On thinking about this issue, there are 3 obvious applications for an ASV system which immediately come to mind: Desktop, Open Access and Batch mode.
Desktop ASIC / ASV
ASV can be used by chemists, on their desktop computers, to confirm their structure proposals or to rank alternative structural candidates, without a need for analytical expertise. The way this workflow goes would be that the chemist opens the data, processes and drives the analysis manually, proposes a structure and runs the verification. Upon the result of this verification, the chemist can decide what to do next. Used like this, ASV/ASIC can be a powerful algorithm which can deliver significant time savings to the chemist and help minimize analysis errors.

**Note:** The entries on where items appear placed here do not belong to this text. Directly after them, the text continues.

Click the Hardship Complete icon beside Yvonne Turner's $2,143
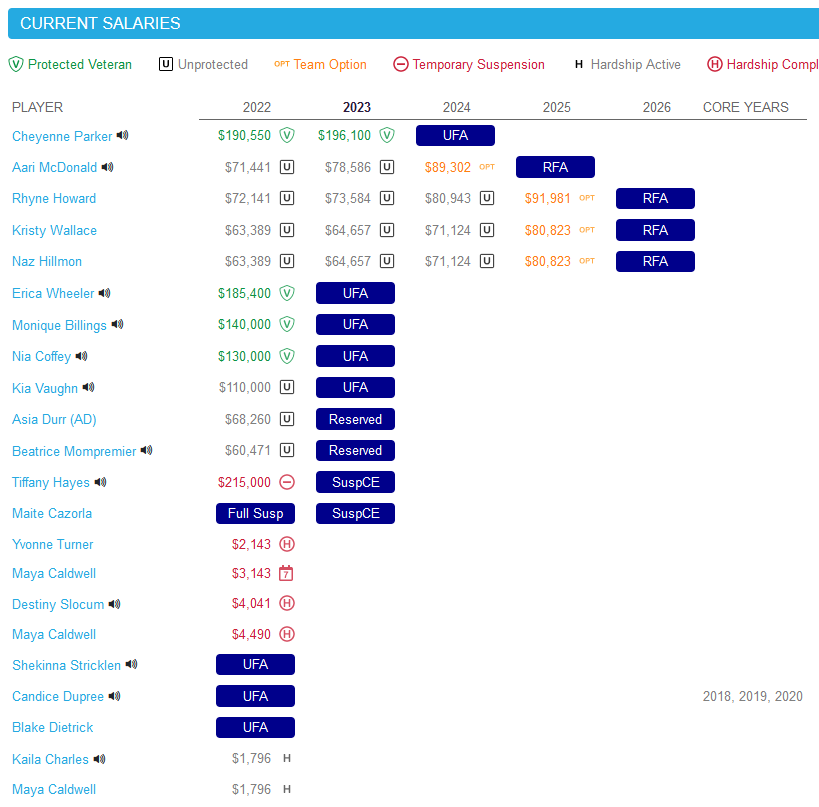 (x=287, y=544)
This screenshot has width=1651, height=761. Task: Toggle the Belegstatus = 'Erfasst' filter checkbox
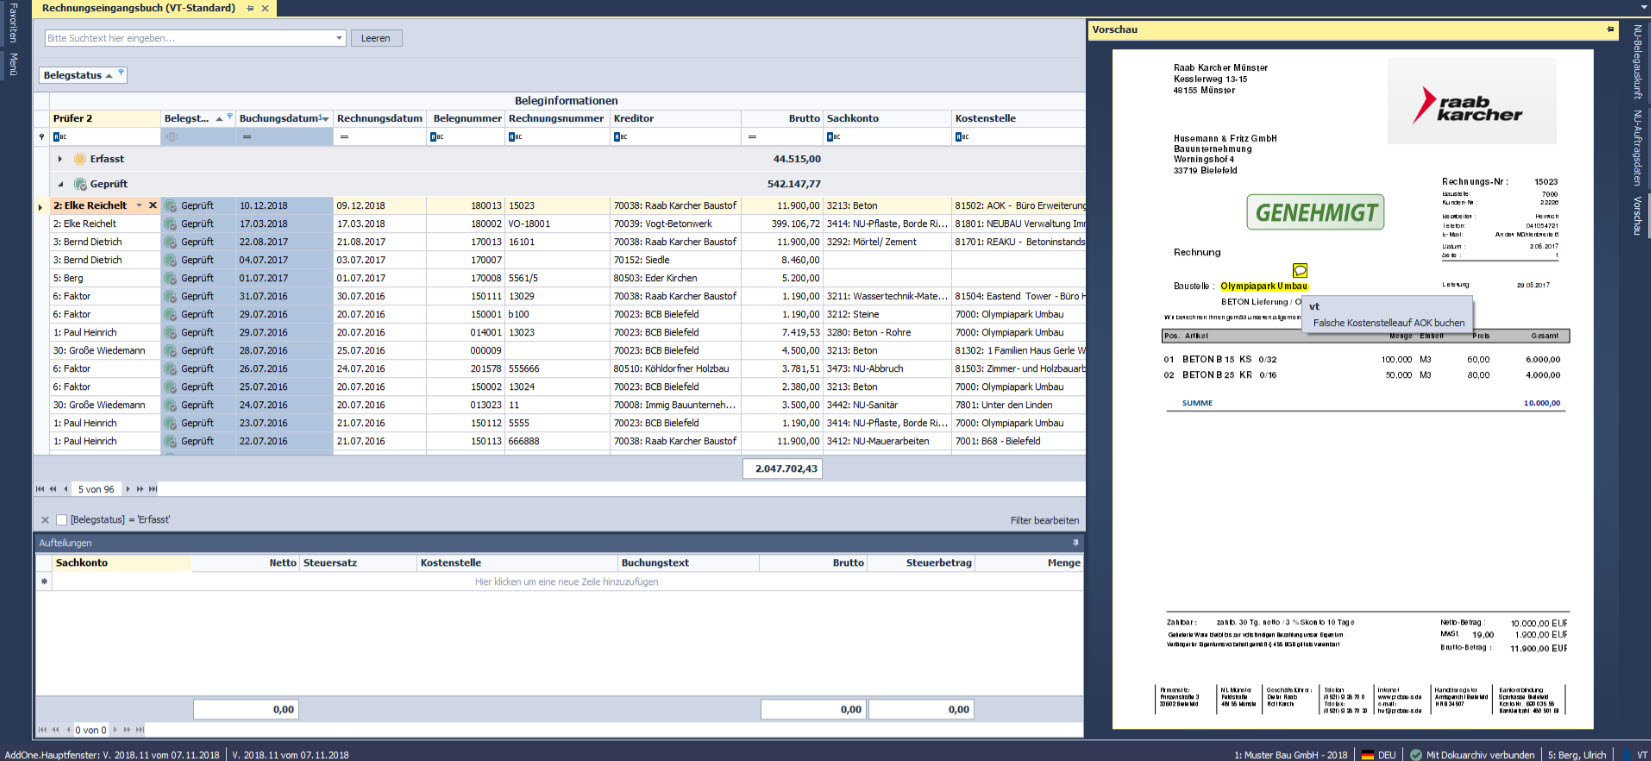click(62, 520)
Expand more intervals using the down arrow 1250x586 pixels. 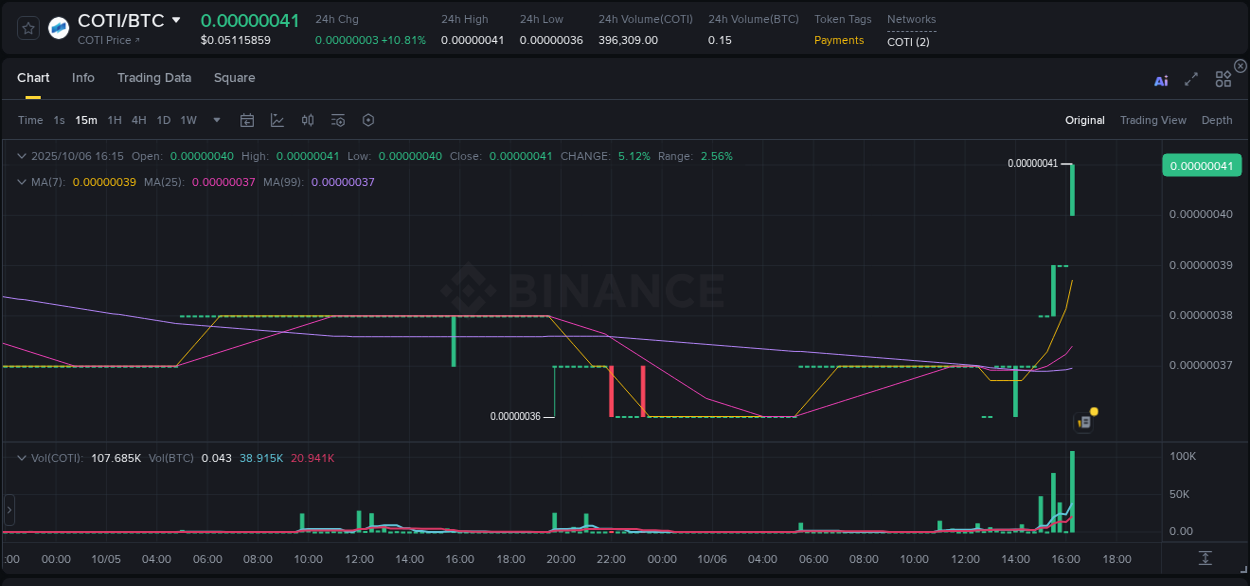click(x=216, y=120)
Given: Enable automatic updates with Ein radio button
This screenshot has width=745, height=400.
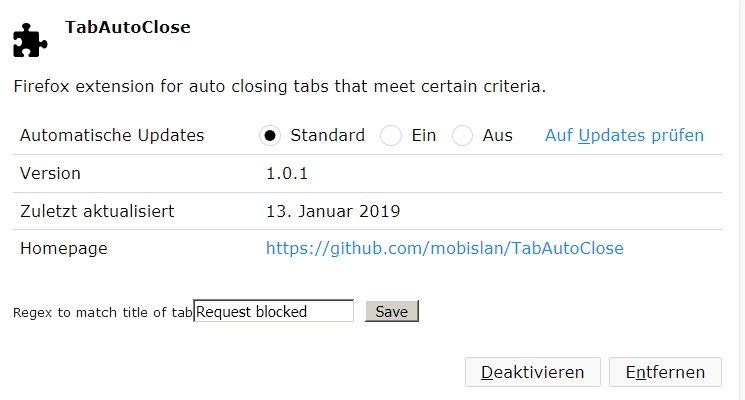Looking at the screenshot, I should [x=391, y=136].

This solution can be adopted by single chemists, research groups or whole departments or organizations. We could refer to this kind of set up as Desktop ASIC/ASV.
Open Access ASIC / ASV
ASV/ASIC can be deployed by an organization to ´serve up´ ready analyzed data to their chemists in an Open Access setting. The exact way in which this would work would depend significantly on the environment and data organizations in each company or institution, but in generic terms, the idea is that, as data are acquired by the instruments, the ASV system would collect these data, marry them to structures (possibly taken from ELN, LIMS or another corporate or central database system) and perform the analysis on-the-fly. In this set up, when the chemists receive their data, this has already been processed and fully analyzed, and it arrives together with a full atom to peak assignment for NMR, Chromatography and MS and an evaluation of the compatibility of the data with the structure it is supposed to belong to. The time savings here are much greater than for desktop ASV, as the chemists need no interaction to establish the validity of their structure proposals, and can immediately make informed decisions as to whether more analysis time is needed on each dataset (in cases where the ASV/ASIC has failed or is inconclusive) or whether a cursory check and move on is in order. We can refer to this deployment as Open Access ASIC/ASV.
Batch ASIC/ASV
A third deployment strategy can be to use ASV/ASIC as a central resource to validate large volumes of data at one time. In this set up, an analytical chemist, or someone else chargeD with establishing compound integrity, can run, in full batch mode, analysis of large volumes of data and generate a summary report. The summary report can then be used to make a quick, bird´s eye view decision as to where to deploy analytical resources. This kind of set up can be used to validate in-house chemistry, to identify errors in an internal compound library or to validate outsourced chemistry or compounds purchased outside. We can refer to this set up as Batch ASIC/ASV
Other applications
In addition to those 3, basic applications, an ASIC/ASV system can be deployed in other contexts in an organization. We will look at these in later posts but, for example, this kind of system can be used to validate Screening Compound libraries, to check and quantify impurities in a Development setting, etc.